DNA conformational flexibility descriptors improve transcription factor binding prediction across diverse transcription factor families

Abstract

Precise transcription factor (TF) binding to DNA governs gene regulation, yet nucleotide sequence alone often fails to fully capture binding specificity. While static DNA shape is a recognized determinant of indirect readout, the role of intrinsic conformational flexibility remains underexplored across TF families. Here, we demonstrate that integrating sequence-derived DNA flexibility descriptors into predictive models improves both prediction and mechanistic interpretability of TF-DNA aﬀinity. Across large-scale in vitro datasets encompassing HT-SELEX and protein-binding microarrays for mammalian and Drosophila TFs, flexibility-augmented models consistently outperform sequence-only baselines and complement DNA shape models.

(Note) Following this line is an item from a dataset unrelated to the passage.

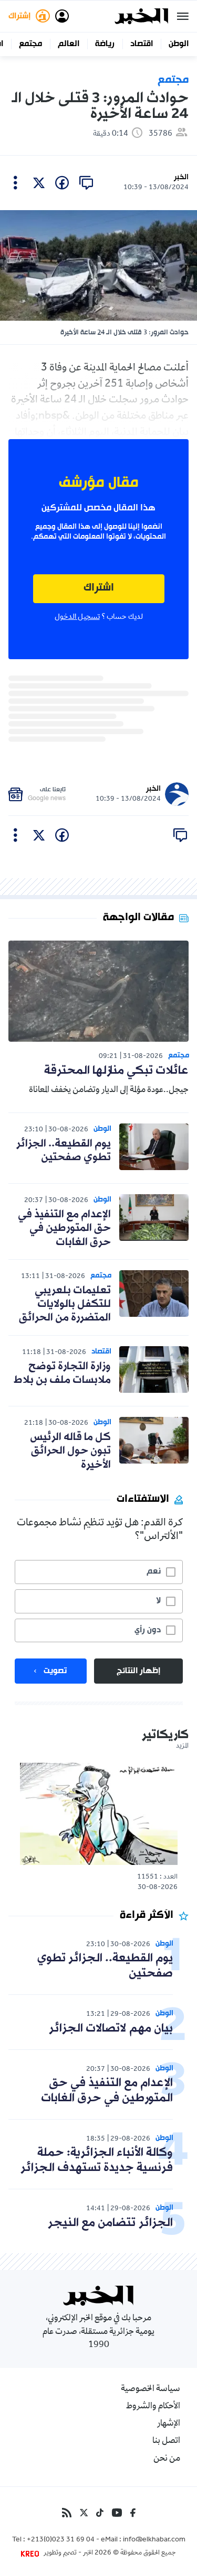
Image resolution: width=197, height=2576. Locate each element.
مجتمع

Cross-platform analyses further indicate that flexibility features capture transferable structural information that is robust to platform-specific biases. Using a position-resolved interpretation framework, we uncover family-specific "flexibility footprints", including recurrent hotspots in core motifs and flanks that align with DNA structural deformations from TF-DNA co-complex structures. Extending to ENCODE ChIP-seq and DNase-seq data, flexibility augmentation improves the classification of functional TF binding sites across diverse TFs and cellular contexts. Collectively, these results highlight the insuﬀiciency of sequence-only models and highlight the utility of the flexibility descriptors as an interpretable component of the TF recognition code.